The predatory versions: an unlimited right to license the verse into ads, remixes, and new songs forever — no notice, no approval, no extra pay — or a sweeping waiver letting them chop the performance into contexts the guest would never sign. If your verse ends up in a commercial later, you should get a heads-up, a say, or a check.
The cleared-sample warranty
This clause decides who pays when something on the record turns out not to be clean. The fair structure: each side warrants only what it controls. The guest warrants their contribution is original and clear; the host clears the samples its beat brought in. Indemnity runs both ways, limited to each party's own breach.
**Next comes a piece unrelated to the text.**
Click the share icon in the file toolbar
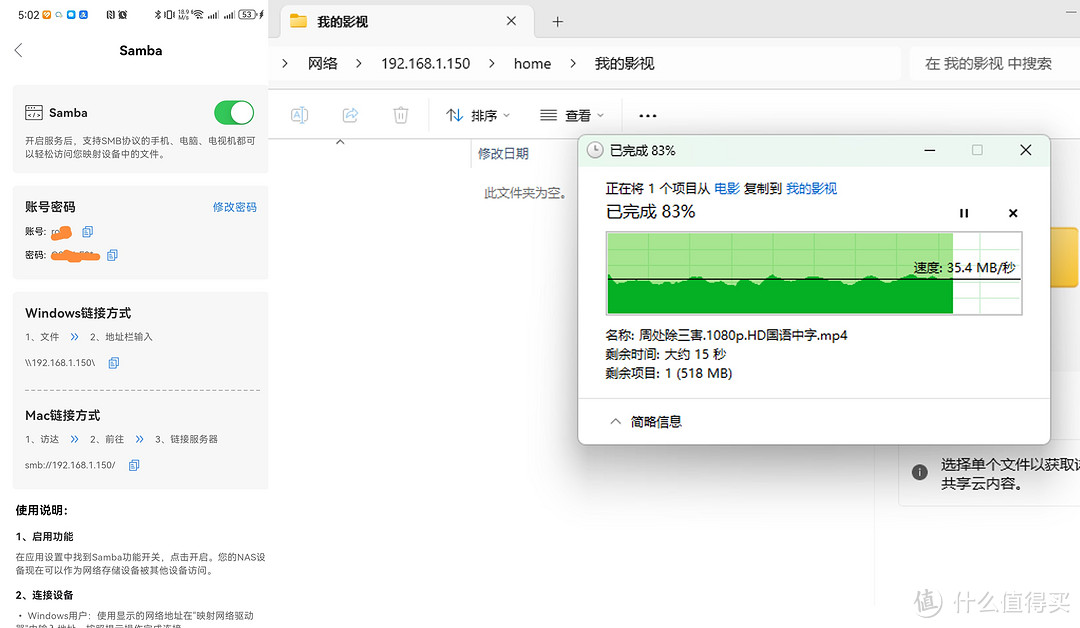tap(350, 115)
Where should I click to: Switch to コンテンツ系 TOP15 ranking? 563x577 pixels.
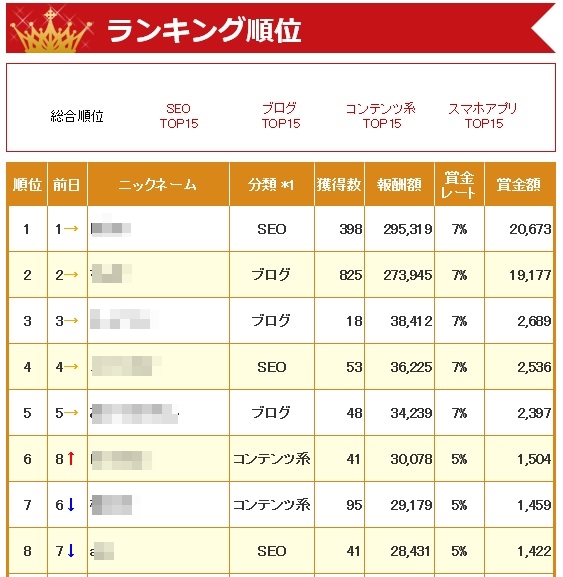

The red flag is one-sided indemnity making the guest liable for the whole song — samples, beats, other collaborators' problems — or silence on samples entirely. The rule: whoever brought the sample clears the sample. You should only be on the hook for your own verse being clean, not for a loop somebody else flew in.
Before you sign anything
A feature agreement is one of the shortest contracts in music, and one of the easiest places to hide a bad term — everybody's in a hurry and everybody's friendly. So run the same discipline as any deal: read it against the pre-signing contract checklist, learn the trap wording with fair vs. predatory contracts, and run any contract someone sent you through a free Deal Check. When real money is on the line, have a music lawyer read it before ink touches paper.
Feature agreement FAQ
Do I need a feature agreement if a friend does the verse for free?
Yes. The fee can be zero — the paper still matters. A one-pager locks in the credit line, master ownership, the originality warranty, and your right to release the song. Friendships change, guests sign to labels, and distributors ask for proof years later.
How much should I pay for a guest verse?
There's no fixed price — what matters is a real number and a real payment date in the contract, never "I'll pay you when the song makes money." If the guest gets points, the customary norm is roughly 25% of the host artist's own royalty rate, defined against a clear base.
Does a featured artist own part of my song?
Not the master — the host owning the recording is standard, with the guest's royalty, credit, and SoundExchange claim carved out. Publishing is separate: a guest who wrote their own words is owed a writer's split on a split sheet; a guest who performed what they were handed gets 0%, and that's fair.
What happens if I release a feature without a signed agreement?
You carry the risk. Distributors, DSPs, and labels can demand proof the feature was cleared, and the guest — or a label they've since signed to — can dispute the release, the credit, and the use of their name. Sign before the session whenever you can; before release at the latest.
This is general education, not legal advice — Done Deal Digital is not a law firm. The right move depends on your exact deal, your state, and the wording in front of you. Before signing, run it past a music lawyer.